Pour ce qui est de leur septième objection, elle est plus digne de mépris que de réponse. Quel est, en effet, celui qui ne voit pas qu’il y a infiniment plus de soucis à se livrer à acquérir des richesses, ce à quoi suffisent à peine les gens du monde, que d’acquérir la simple nourriture que procure la piété des fidèles, et à laquelle pourvoit la providence?

Ils objectent en huitième lieu que les religieux qui vivent ainsi, sont obligés de s’occuper des affaires de ceux qui les nourrissent, sollicités qu’ils en sont par eux. J’avoue à la vérité qu’ils y sont obligés, mais ce n’est que pour le salut de leur âme ou pour les consoler dans leurs tribulations. Or ces soucis sont ceux de la charité, ce qui fait qu’ils ne répugnent pas à la religion; bien plus, ainsi que le dit saint Jacques, ch. I: "La religion pure et la piété sans tache aux yeux de Dieu notre Père, consiste à visiter les veuves et les orphelins dans leur affliction."

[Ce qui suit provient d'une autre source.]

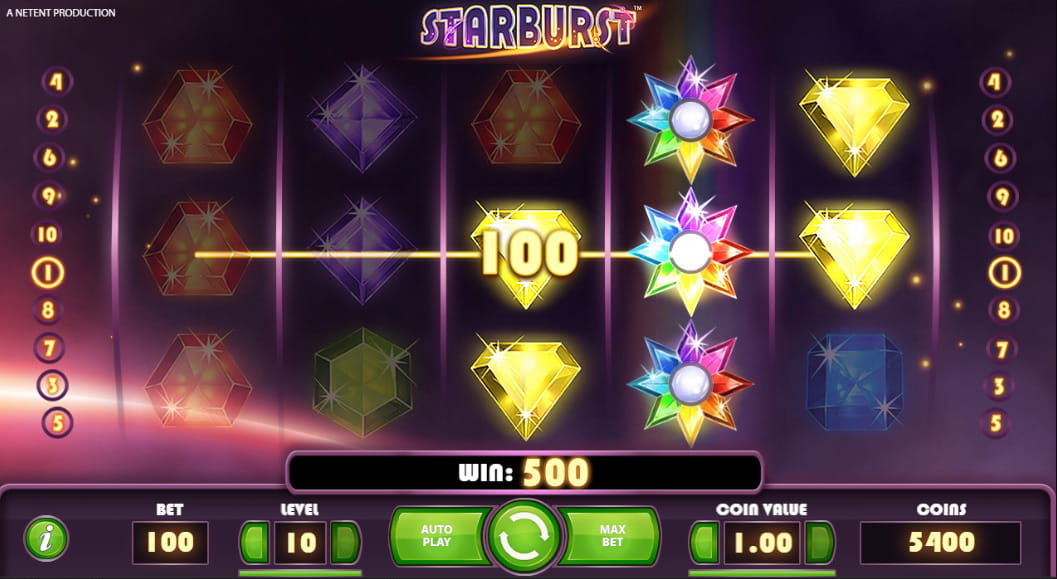The image size is (1057, 579).
Task: Click the green gem on the second reel
Action: 363,381
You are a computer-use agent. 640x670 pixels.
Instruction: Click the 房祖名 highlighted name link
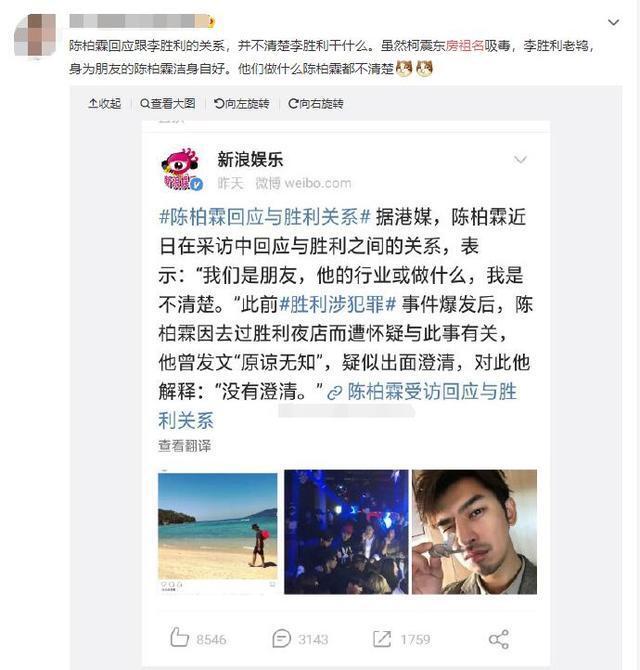pyautogui.click(x=464, y=45)
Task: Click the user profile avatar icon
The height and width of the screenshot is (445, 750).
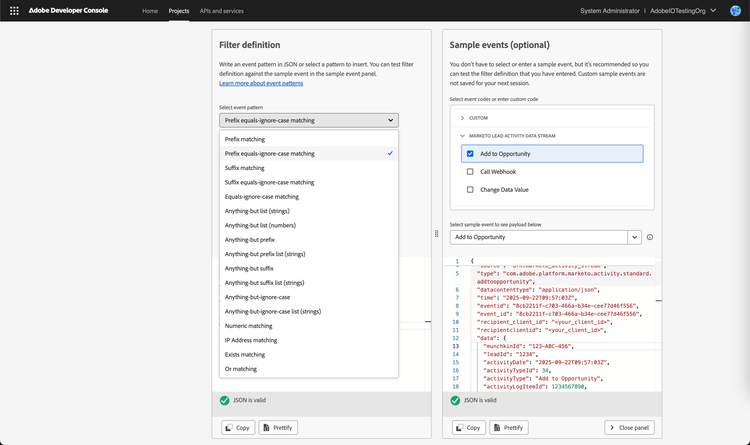Action: click(735, 11)
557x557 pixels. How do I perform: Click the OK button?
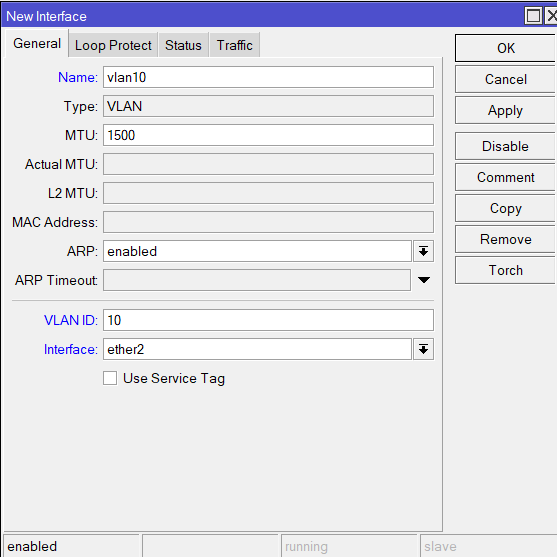505,48
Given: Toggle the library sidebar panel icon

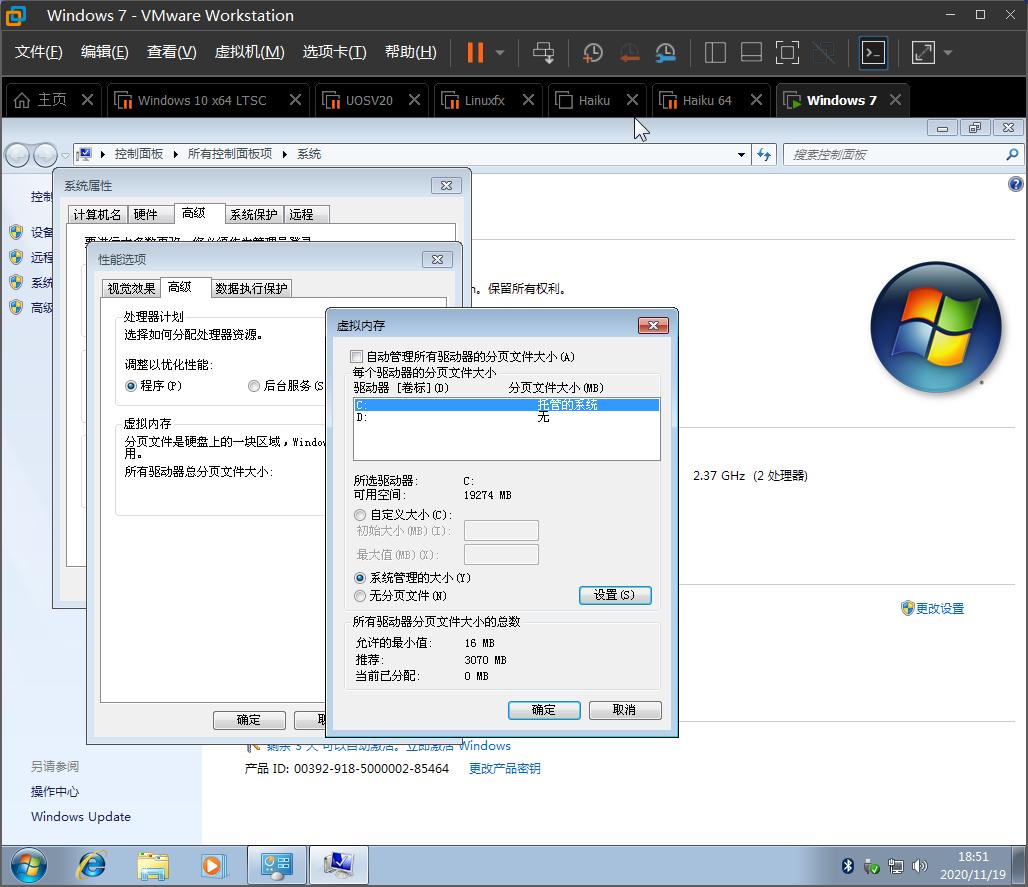Looking at the screenshot, I should [715, 52].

Leur dernière objection est d’une frivolité absolue. Les choses dont se servent les religieux pour l’entretien de leur vie, ne leur appartiennent pas, en effet, quant à la propriété du domaine, mais elles sont dispensées par ceux, quels qu’ils soient, qui en ont le domaine, pour satisfaire à leurs besoins.

Telles sont les choses que, pour le moment, nous voulons écrire contre la doctrine erronée et pestiférée de ceux qui empêchent les hommes d’entrer en religion. Si quelqu’un veut contredire ce que nous venons de dire, qu’il ne plaisante pas devant les enfants, mais qu’il écrive et qu’il propose publiquement ce qu’il en a écrit, afin que ce qui est vrai puisse être jugé tel par celui qui a de l’intelligence, et que l’autorité de la vérité réfute ce qui est erroné.

Fin du dix-septième Opuscule, c’est-à-dire, ouvrage de saint Thomas d’Aquin contre l’erreur pestiférée de ceux qui empêchent les hommes d’entrer en religion.